Accompaniment before reconstruction

The distinction matters clinically. A therapist who moves too quickly to reconstruction — to narrative integration, to meaning-making, to the question of what the event was for — risks doing to the client what the trauma plot does to the memoir: imposing a legible arc on an experience that has not yet yielded one. The person is asked to perform recovery before they have been genuinely received in their disruption.

This is the specific pastoral failure that a Catholic framework is positioned to name. Accompaniment, as the tradition understands it, is not a preliminary phase before the real therapeutic work begins. It is the real therapeutic work in its first and most demanding form. The therapist must sit with the circling, the returning, the inability to stay in the past tense — must receive it as data about the person's actual interior rather than as a presentation to be corrected.

Only once that reception is genuine can the question of reconstruction open. And here the CCMMP offers a frame that the processing model does not. Aquinas identifies memory as an integral part of prudence — not mere recollection but the ordered use of past experience as a resource for present judgment. The goal of accompaniment is not to detach the memory from its emotional charge so that it can be filed away. It is to help the person carry the memory differently: as something that belongs to them, that has shaped them, that they can now bring to bear on how they read and move through the world.

That is a different kind of healing than the trauma plot imagines. It does not promise that the event will stop mattering. It promises something harder and more durable: that the person can be more than what happened to them, and that what happened to them can become, over time, a source of perception rather than a source of ongoing threat.

What remains to be read

When someone arrives in a therapist's office carrying an event like the one LaBarge describes — carrying it the way she carries it, in fragments, sideways, unable to put it in the past tense — the first question is not whether they have processed it adequately. The first question is whether they have been genuinely heard in its disjointed form.

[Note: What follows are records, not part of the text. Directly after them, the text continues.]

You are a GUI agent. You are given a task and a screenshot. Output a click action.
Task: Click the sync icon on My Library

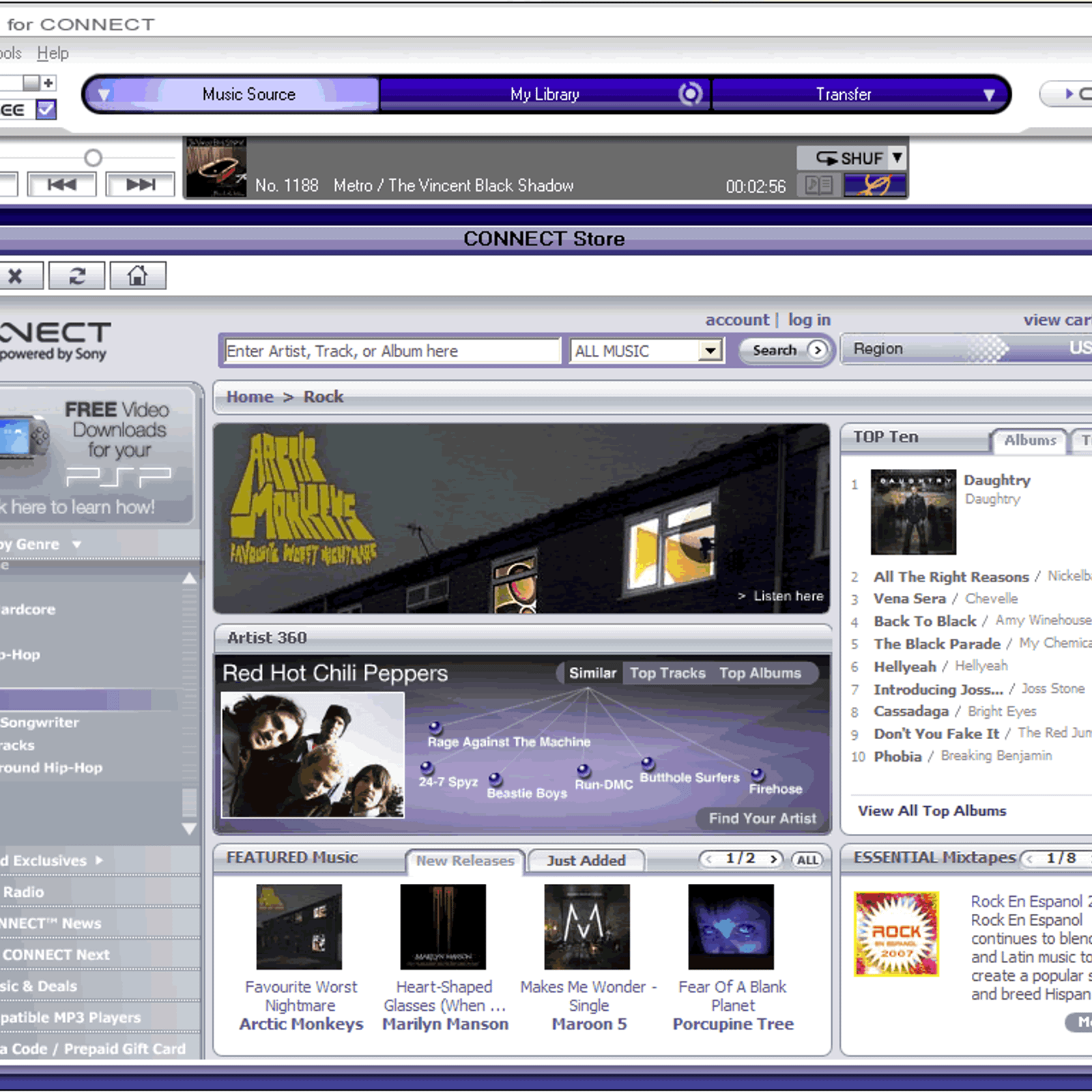[690, 94]
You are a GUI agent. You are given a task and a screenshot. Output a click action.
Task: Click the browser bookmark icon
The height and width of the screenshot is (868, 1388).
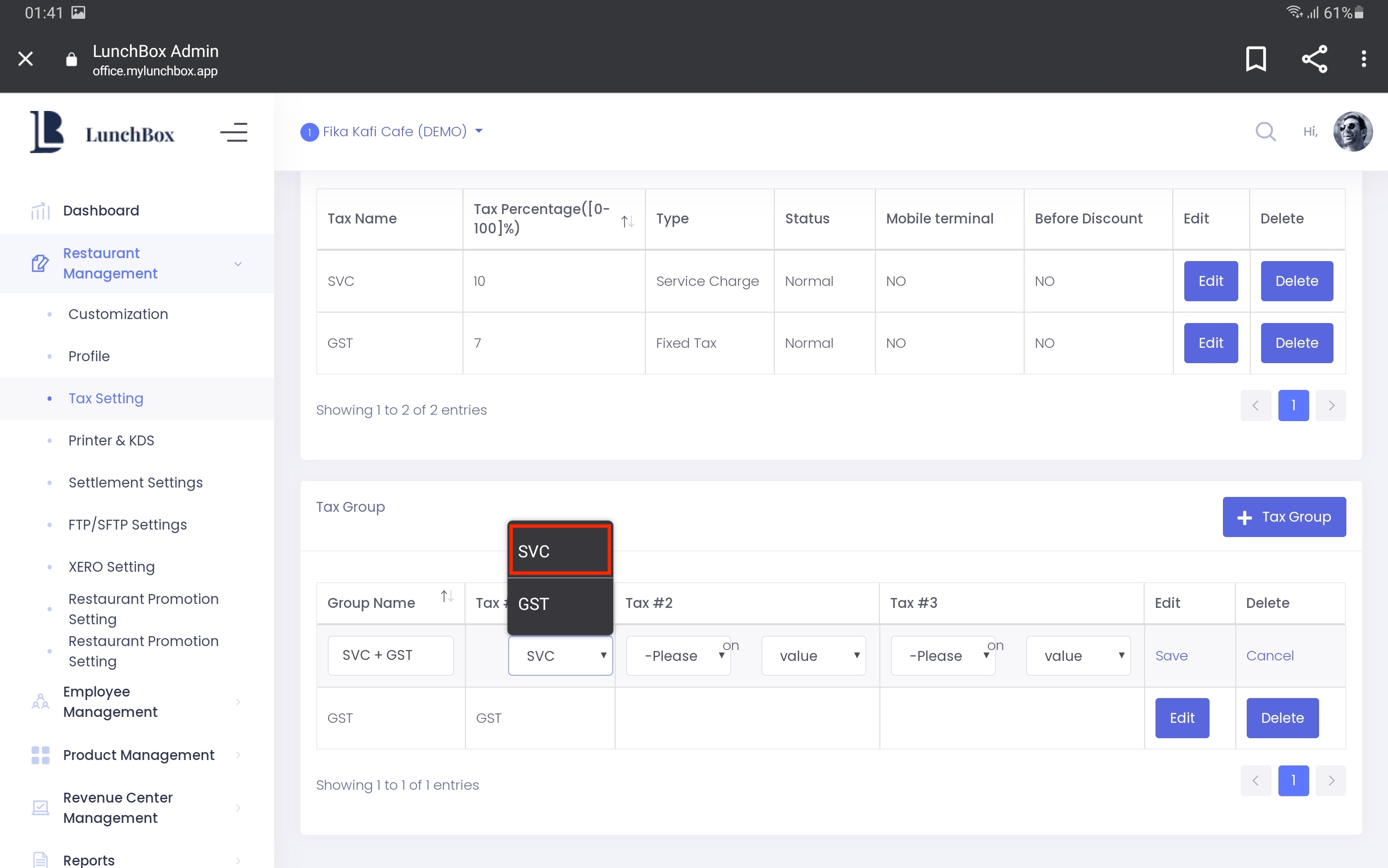point(1255,58)
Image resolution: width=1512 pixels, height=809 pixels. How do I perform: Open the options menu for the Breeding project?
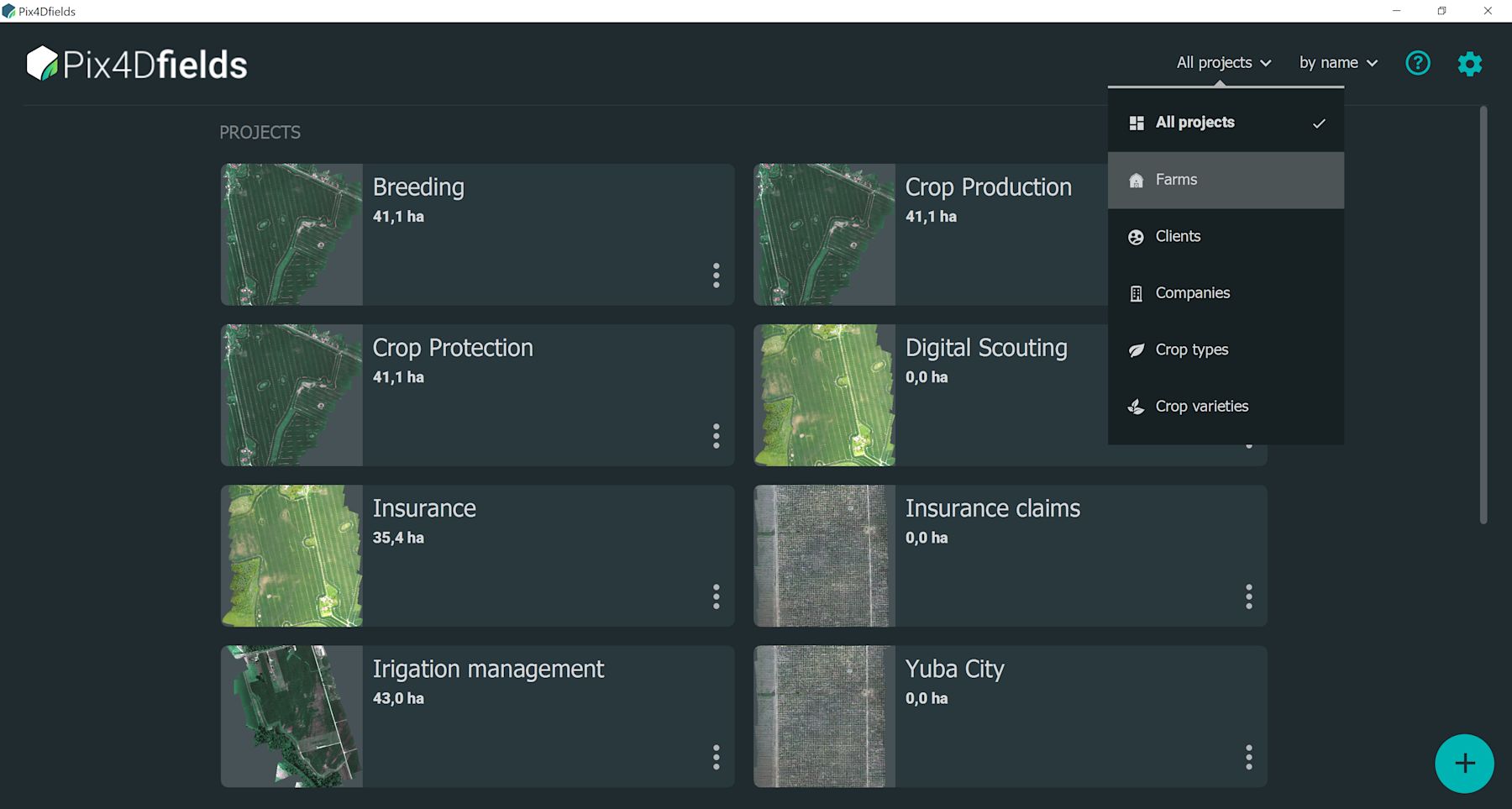click(x=716, y=276)
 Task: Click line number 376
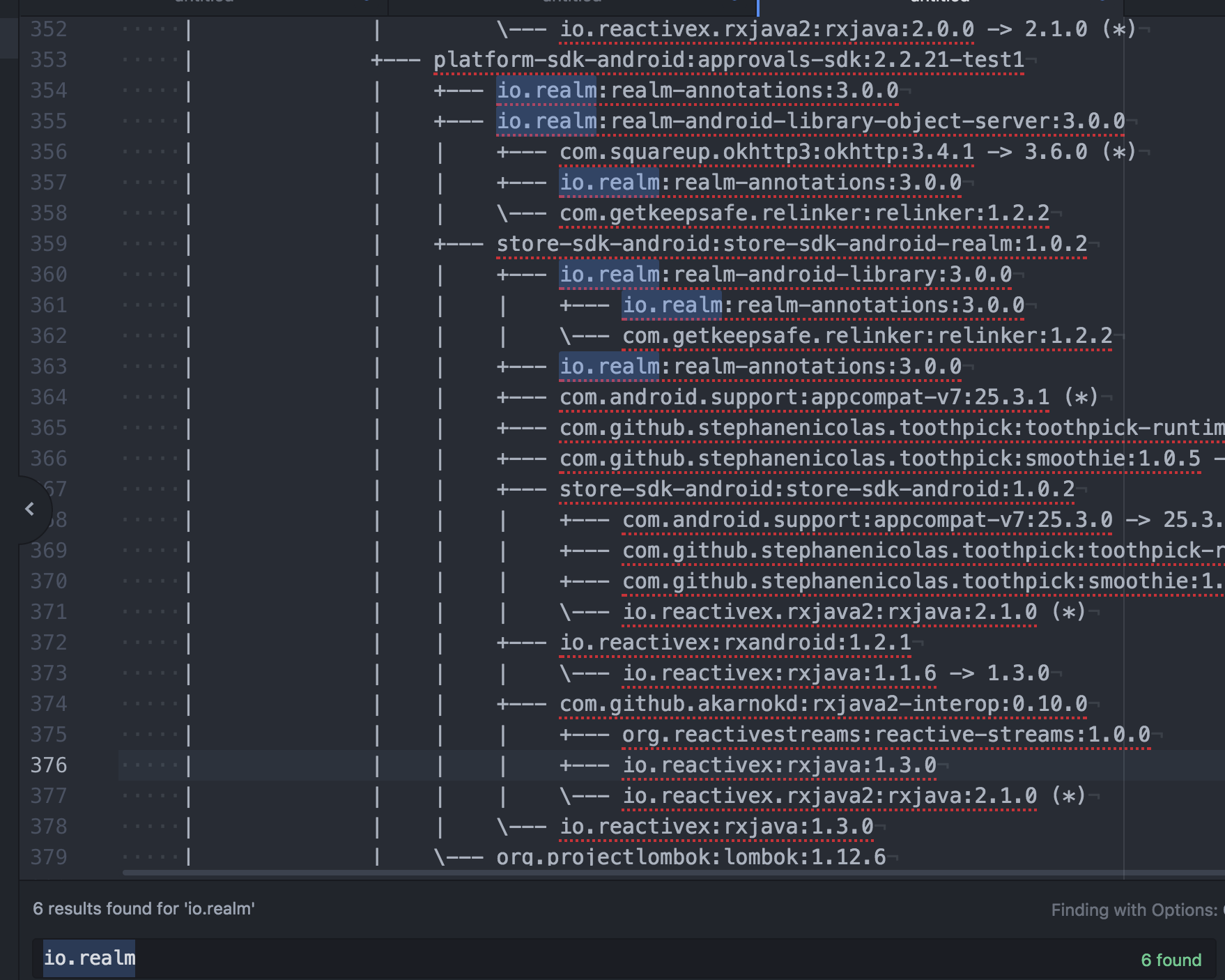(46, 765)
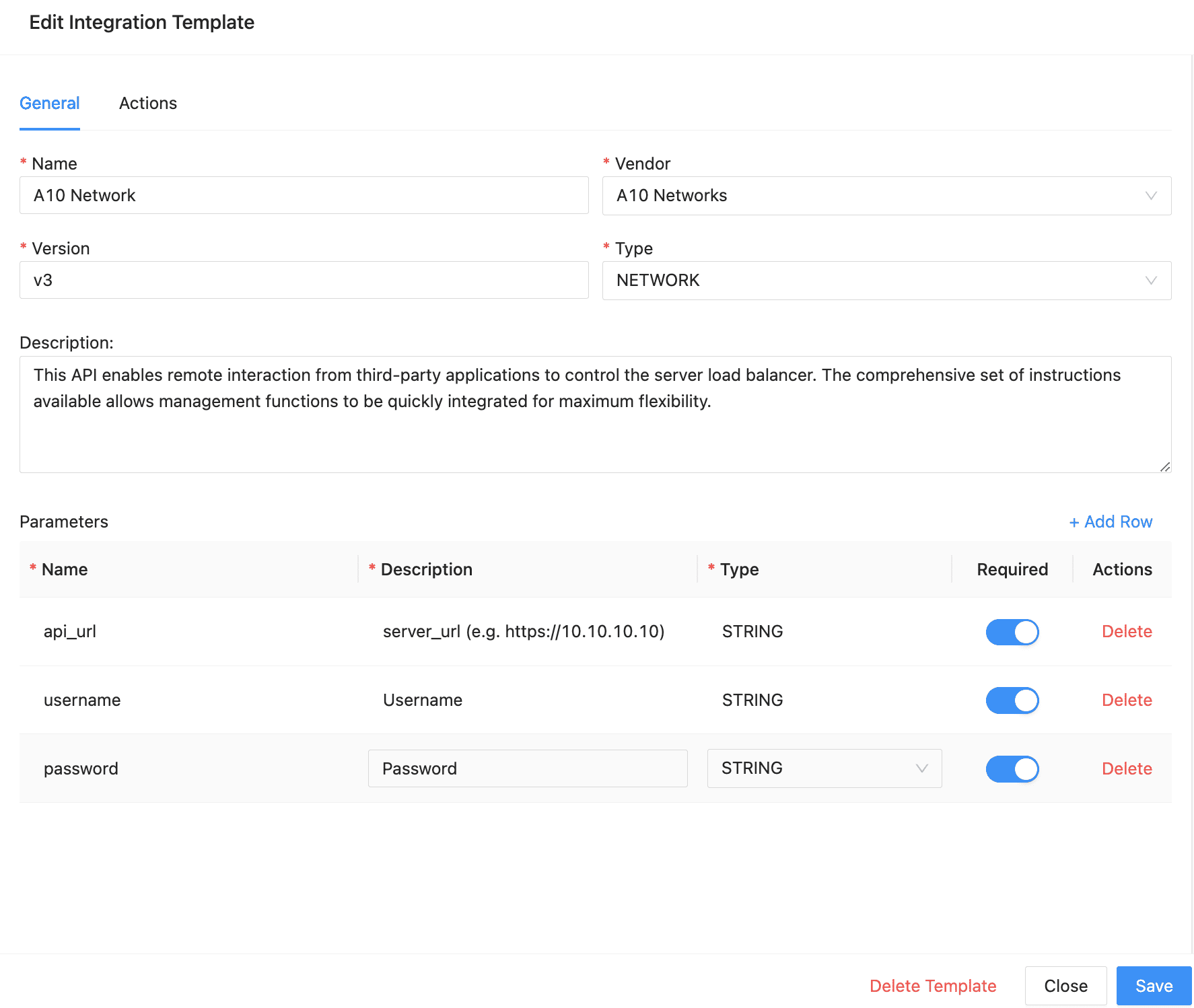Open the Vendor dropdown chevron arrow

click(1150, 196)
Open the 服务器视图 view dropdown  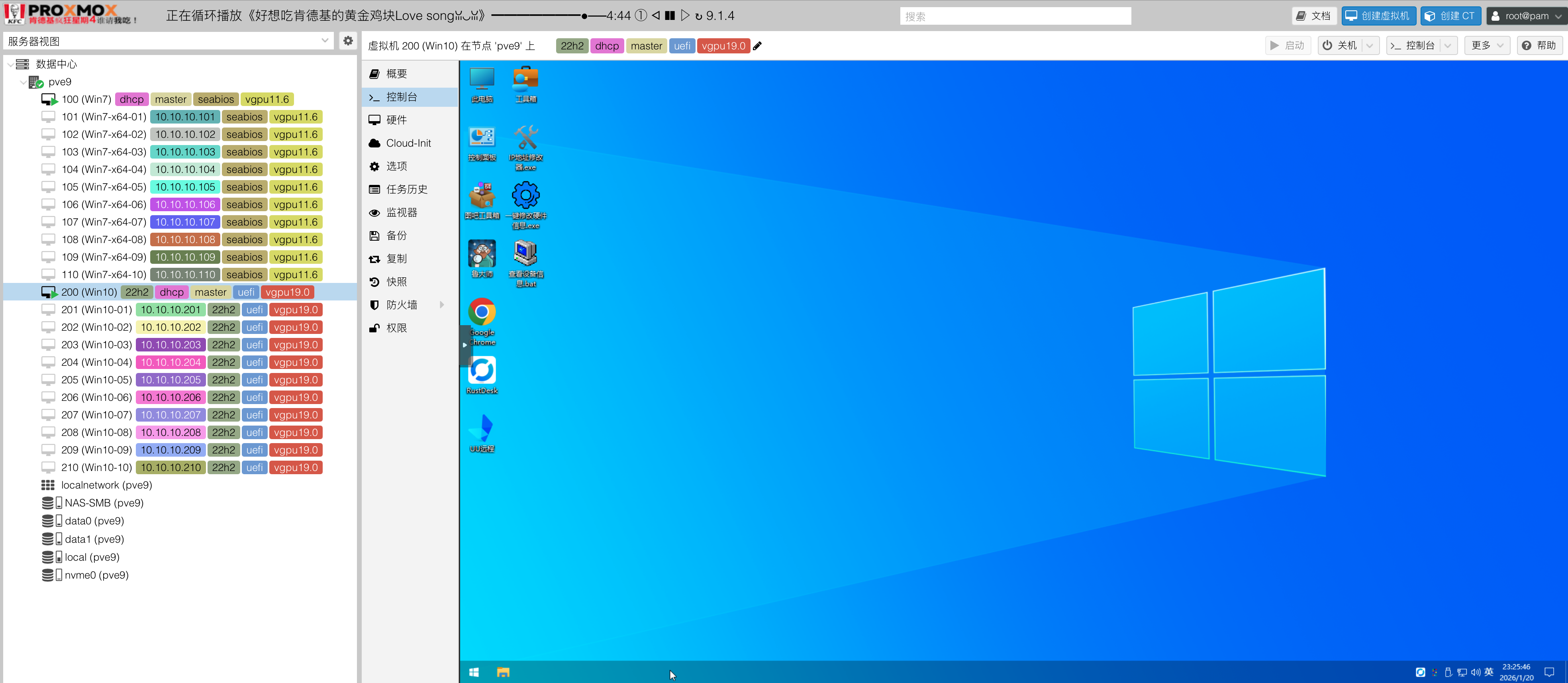pyautogui.click(x=324, y=41)
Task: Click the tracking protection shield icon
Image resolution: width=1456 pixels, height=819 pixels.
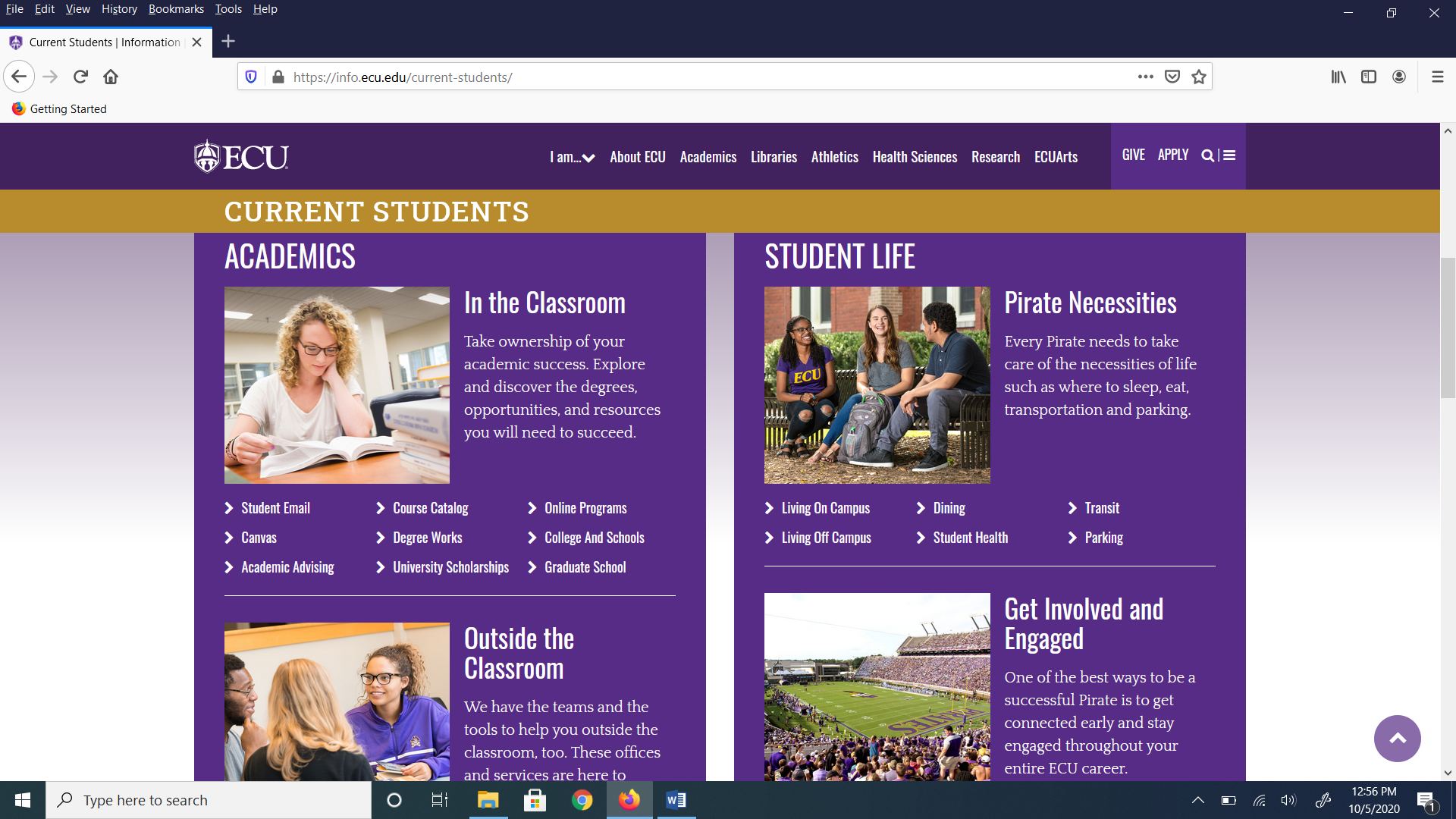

Dog Days is, among other things, a record of what that disjointed form actually looks like. It is the raw data. The work of a Catholic therapist is to receive that data without immediately translating it into a narrative it has not yet earned — and then, slowly, to help the person find their way to an interior that is not organized around the violence of what was done to them, but is large enough to carry it without being defined by it.

The memory that still burns is not evidence that healing has failed. It is a sign that the work of reception has not yet been finished.

[^1]: Jordan B. Peterson, Maps of Meaning: The Architecture of Belief (New York: Routledge, 1999).

[^2]: Bessel van der Kolk, The Body Keeps the Score: Brain, Mind, and Body in the Healing of Trauma (New York: Viking, 2014).

[^3]: Steven C. Hayes, Kirk D. Strosahl, and Kelly G. Wilson, Acceptance and Commitment Therapy: The Process and Practice of Mindful Change, 2nd ed. (New York: Guilford Press, 2012).

[^4]: Benjamin Suazo, Psicopatología y mal moral (Madrid: Palabra, 2018).

[^5]: L. McWhorter, 'Gadamer and the Training of Mental Health Professionals,' Philosophy, Psychiatry, & Psychology 12, no. 2 (2005): 111–21.